The Maiden

Maiden

Maiden, young woman, innocent child, sprinting haltingly into life
Poised for unfolding possibilities, Self

From merely a dream, your own creation
Unknowing, unwitting, trusting too much
Awakening, blossoming, glistening, lush

Oh, nubile feminine,
Dance into your life, The Upper and Lower Worlds
       The Dark and the light,
Dance in your flowering, embodied delight
Dance in the mystery, becoming, and awakening,
       A child in daytime, young woman at night. 

  •                              – Sher, 2016

The Myth and Psychology of the Maiden – Eternal Youthfulness, Innocence, Possibility

Persephone is known as the Maiden and Queen of the Underworld in Greek mythology according to Jean Shinoda Bolen, author and Jungian analyst. As the Maiden, Persephone represents a woman who is eternally youthful. She is often compliant and passive. In myth and story, she often appears as a young girl, as a dancer or nymph, helpless to all sorts of dangers, and intrinsically tied to the Mother archetype.

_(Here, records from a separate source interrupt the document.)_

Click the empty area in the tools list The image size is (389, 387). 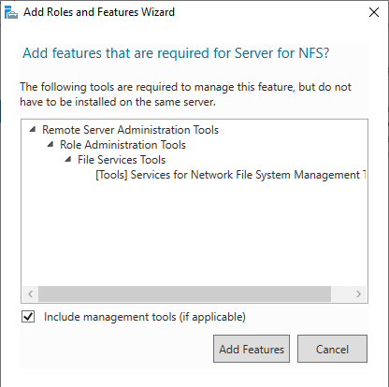coord(195,234)
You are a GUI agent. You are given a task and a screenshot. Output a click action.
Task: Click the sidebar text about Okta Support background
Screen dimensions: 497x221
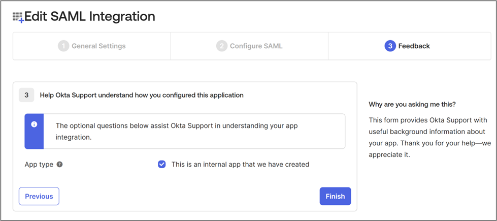pyautogui.click(x=427, y=137)
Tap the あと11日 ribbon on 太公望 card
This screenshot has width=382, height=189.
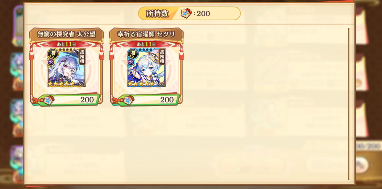66,44

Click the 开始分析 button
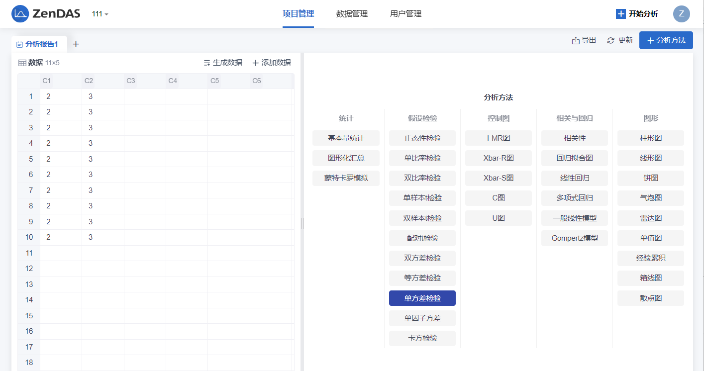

According to Bolen (1985), Persephone represents the woman who does not know who she is and is unaware of her desires or strengths. Many women may go through this phase before marrying or deciding on a career. Others may remain the maiden for much of their lives, uncommitted to a relationship, to work, or a goal. It is an attitude of eternal adolescence, referred to as the puella in Jungian terms (Sharp, 1998).

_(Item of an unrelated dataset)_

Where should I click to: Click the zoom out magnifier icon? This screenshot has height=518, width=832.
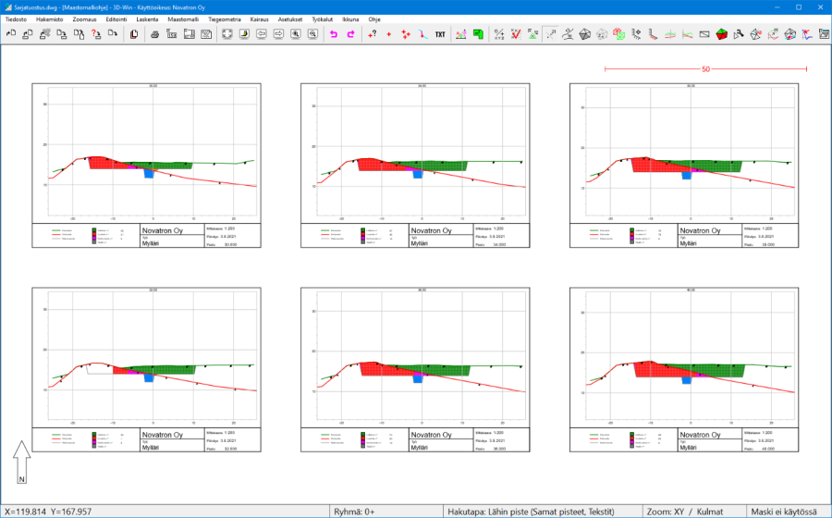[312, 34]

Culturally, girls have often been conditioned to equate femininity with passivity and dependent behavior which is exemplified by this archetype. Persephone’s innate receptivity makes her mealleable and a target for people’s projections and expectations. It is her pattern to be chameleonlike and try on whatever others expect of her.

Persephone as the Maiden also represents uncertainty, and possibility, the season of Spring. The Maiden archetypal energy can be activated after times of loss and depression to offer warmth, more light, and new green growth. This archetype offers receptivity to change and youthful spirit to women’s lives (Bolen, 1985).

Bolen suggested many women in our culture need to cultivate receptivity. For example, Athena and Artemis women who are in the habit of knowing, focusing, and acting decisively have difficulty when a lack of clarity is encountered or are uncertain about how and when to act. For this, cultivating the ability to wait for the situation to change, for feelings to become clear, to sit in the unknown are aspects of the Persephone archetype.

The ability to be open and flexible can be important to develop and balancing these qualities with the ability to focus and act. The first step may include listening to what others have to say, attempting to see matters from other’s perspectives, and refraining from critical judgments. Receptivity towards one’s self includes self-kindness rather than impatience or self-criticism. Fallow periods are often healing respites that precede a surge of creative activity. This must be learned to be accepted as a phase rather than as laziness or lack of productivity. Receptivity to images that arise and to insights can also be valuable.

Pitfalls of the Maiden Archetype

The relationship of Mother and Daughter may be one of being too close, with the daughter not having a sense of her own independent self. She desires to be a good girl. Often a mother and father will perpetuate this dependence in order to keep her close.

The Maiden may represent a period of unawakened sexuality and lack of passion. She may get “abducted” into marriage without knowing whether she is certain it is what she wants to do. A Persephone woman may defer to the stronger person, be passive rather than active, and not be competitive or pushy.

She may become depressed when she is dominated and limited by people who keep her bound to them. Unassertive, she may bottle up her feelings and feel isolated and inadequate. She may feel guilty, blameworthy, and powerless.

Sometimes her preoccupation with her inner world cuts her off from people and she retreats when the world feels difficult or demeaning. Living in a world of symbolic imagery and esoteric meaning or distorted perceptions, she can slip into psychosis. Although this process can serve as a metamorphosis by generating access to a wider range of feelings and deeper self-awareness, the Maiden can also risk being held captive by her inner world to avoid what is really happening when reality is too painful.